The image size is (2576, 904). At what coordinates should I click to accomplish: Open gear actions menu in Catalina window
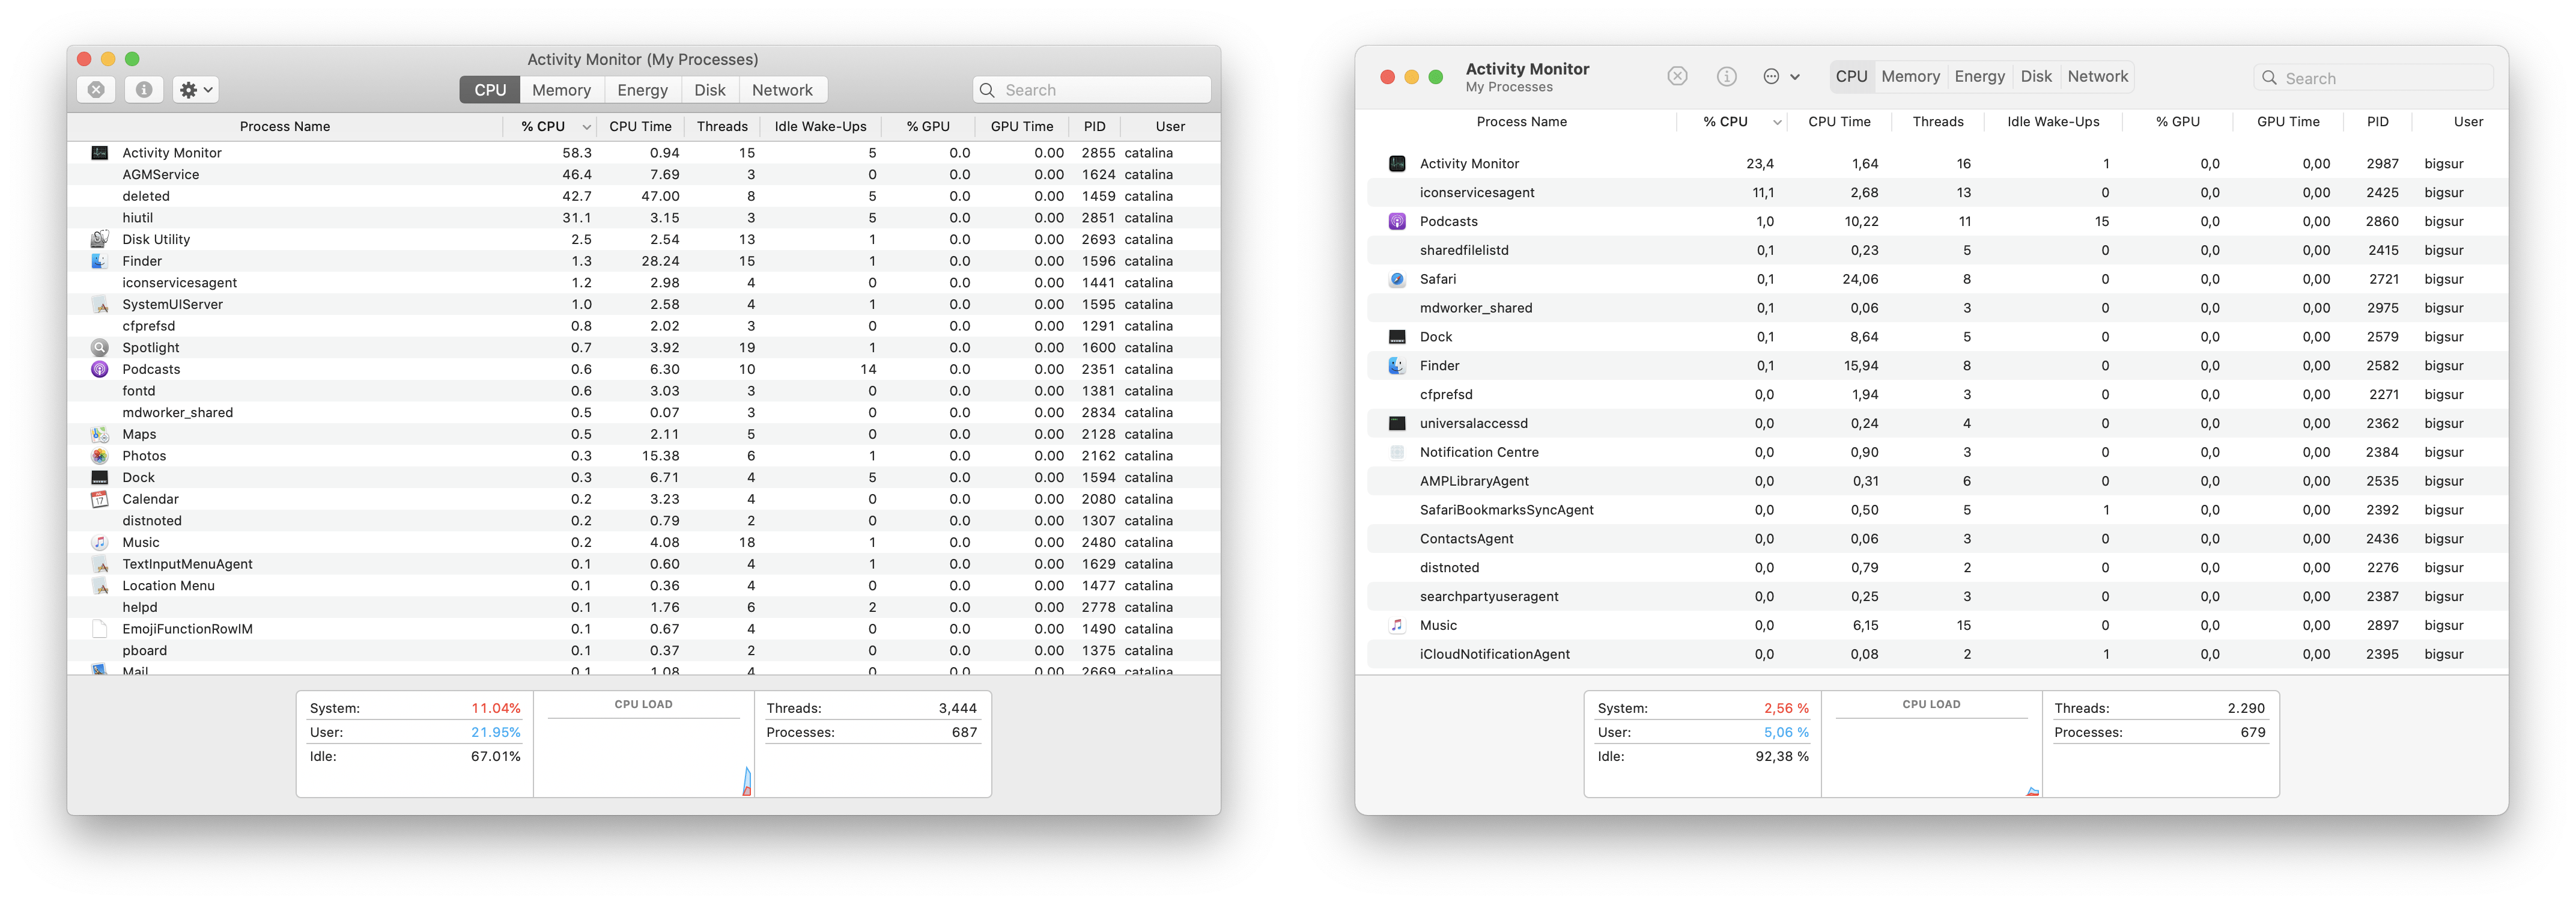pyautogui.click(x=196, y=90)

- - -

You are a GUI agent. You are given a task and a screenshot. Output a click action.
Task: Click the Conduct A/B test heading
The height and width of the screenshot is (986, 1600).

- - -

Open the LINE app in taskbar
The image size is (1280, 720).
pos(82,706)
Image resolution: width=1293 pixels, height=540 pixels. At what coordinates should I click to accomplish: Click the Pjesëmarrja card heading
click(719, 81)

- - -

DIRECTIONS: Please return every line in the data that includes the string "screenshot".

EXERCISE OUTPUT:
You are a GUI agent. You are given a task and a screenshot. Output a click action.
The height and width of the screenshot is (986, 1600).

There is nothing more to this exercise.